DATA LISTING:

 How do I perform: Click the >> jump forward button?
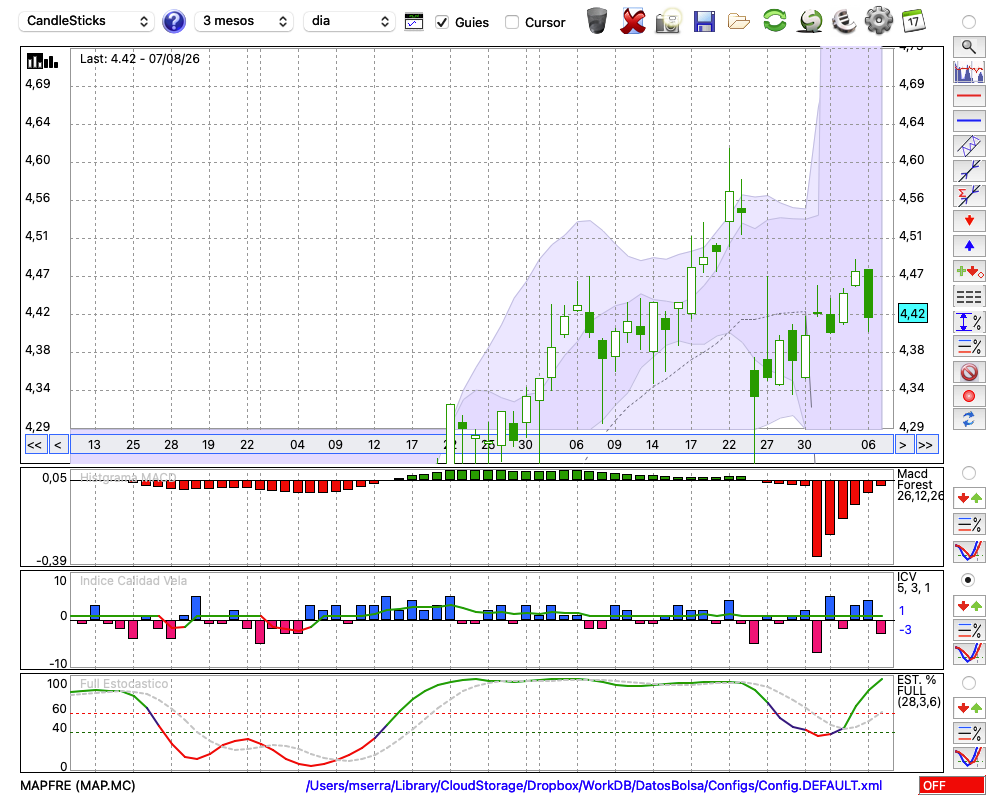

--

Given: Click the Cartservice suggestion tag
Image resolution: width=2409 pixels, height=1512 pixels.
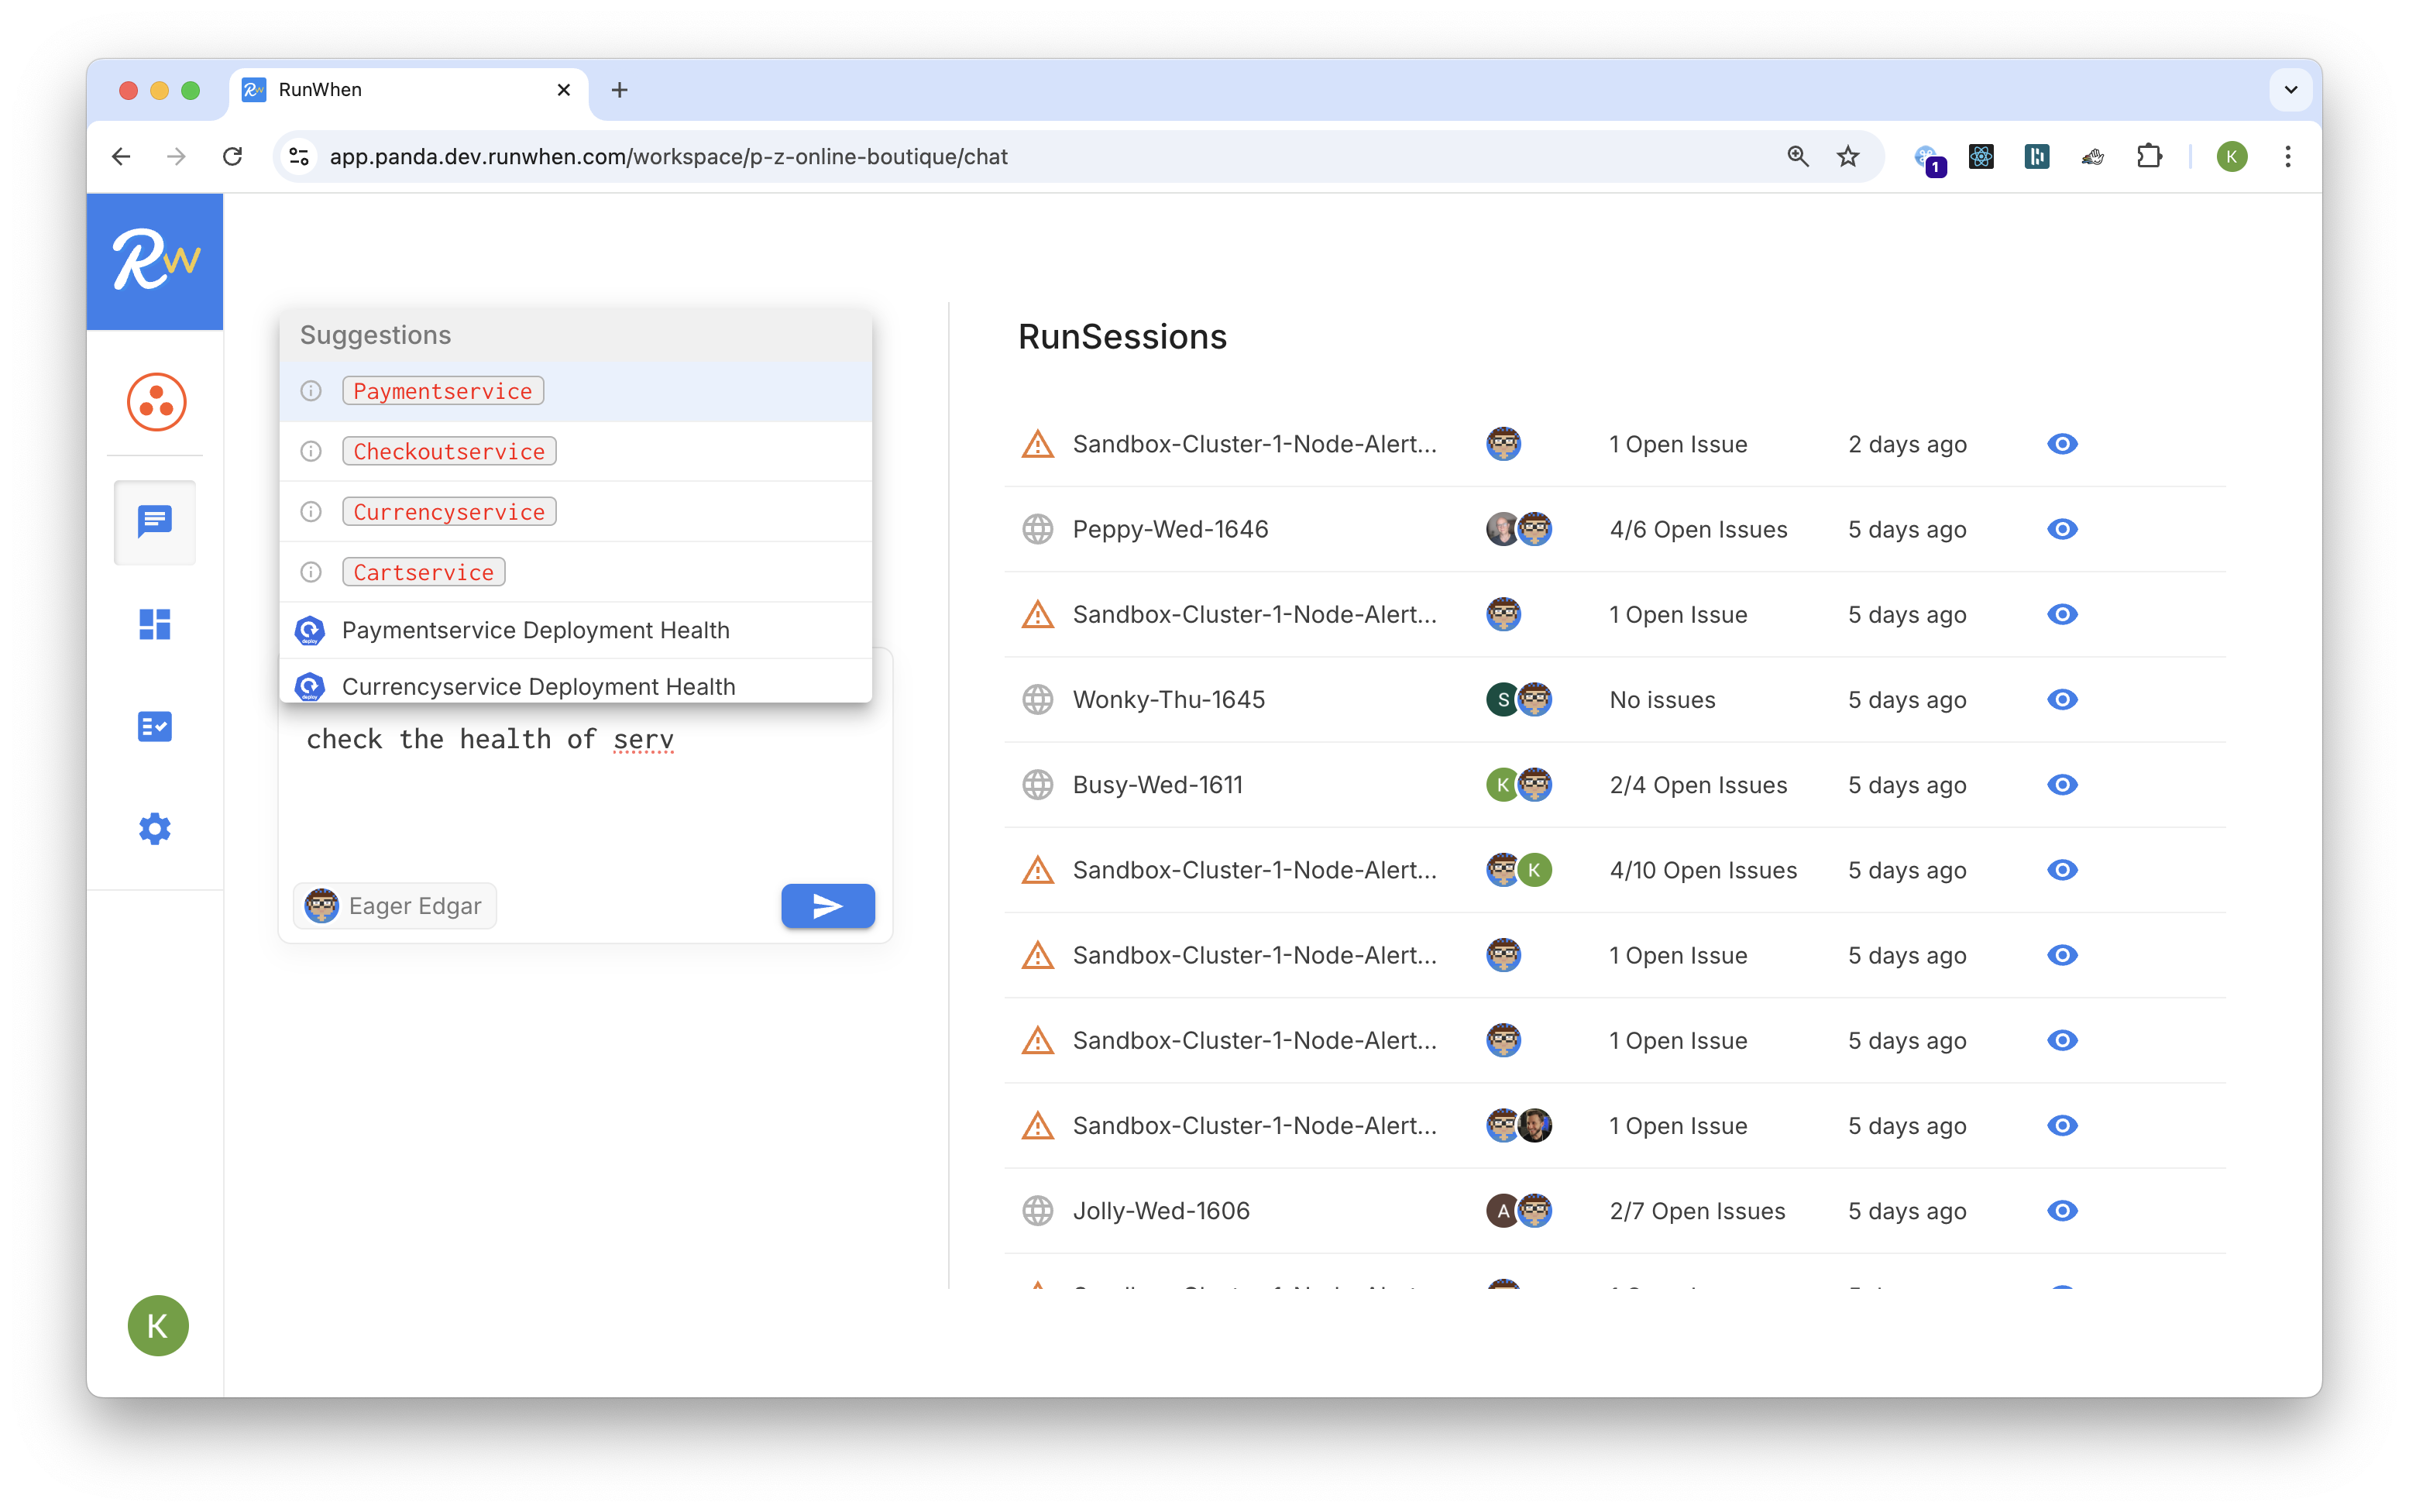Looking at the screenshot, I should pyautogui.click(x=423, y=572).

==

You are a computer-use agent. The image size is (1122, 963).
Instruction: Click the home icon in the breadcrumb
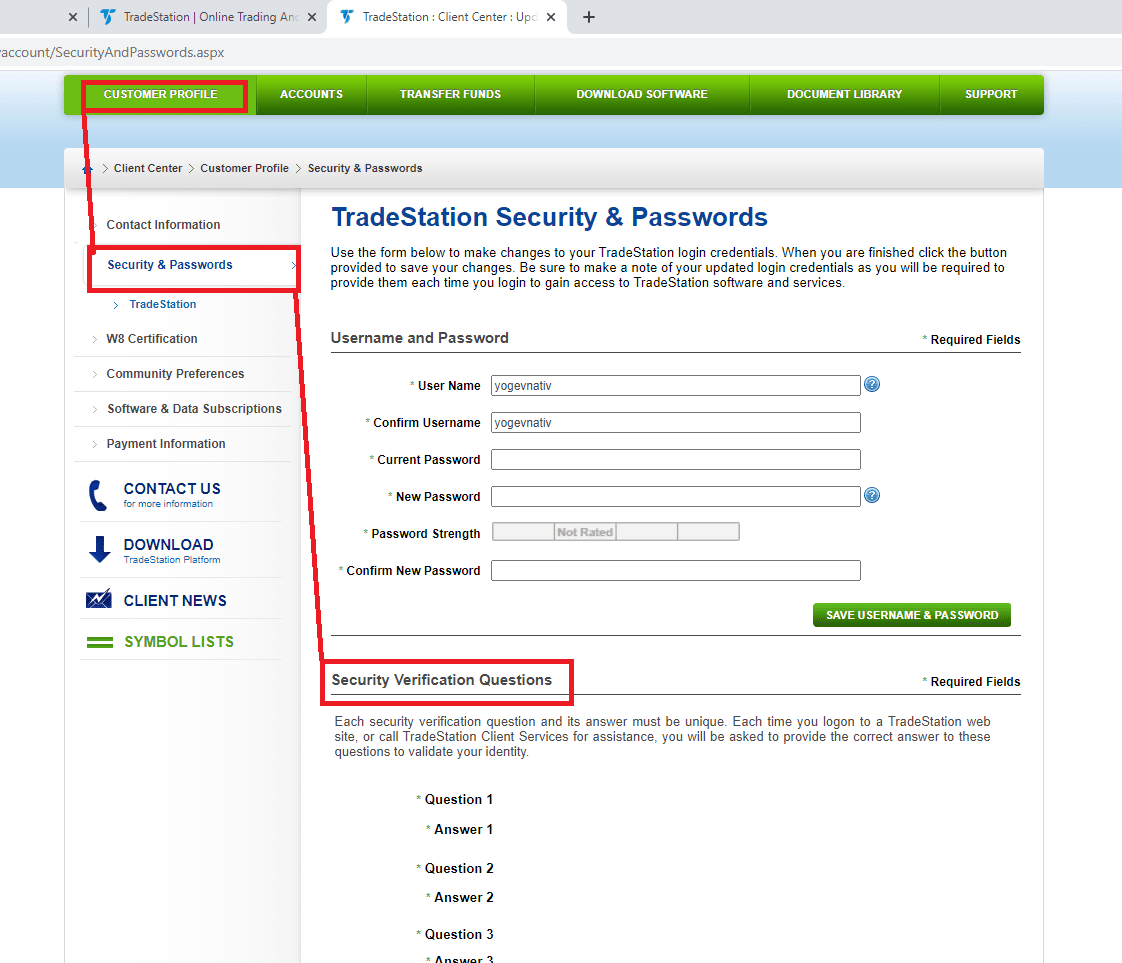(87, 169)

WORK REQUIRED: Rewrite the data as a numbered list, starting at the line that contains "Given: Click the Cartservice suggestion tag" and ending at the line that contains "Looking at the", with both of those lines included and any blank lines omitted. Leave the pictures out of your answer.

ANSWER TO THE TASK:
1. Given: Click the Cartservice suggestion tag
2. Image resolution: width=2409 pixels, height=1512 pixels.
3. Looking at the screenshot, I should pyautogui.click(x=423, y=572).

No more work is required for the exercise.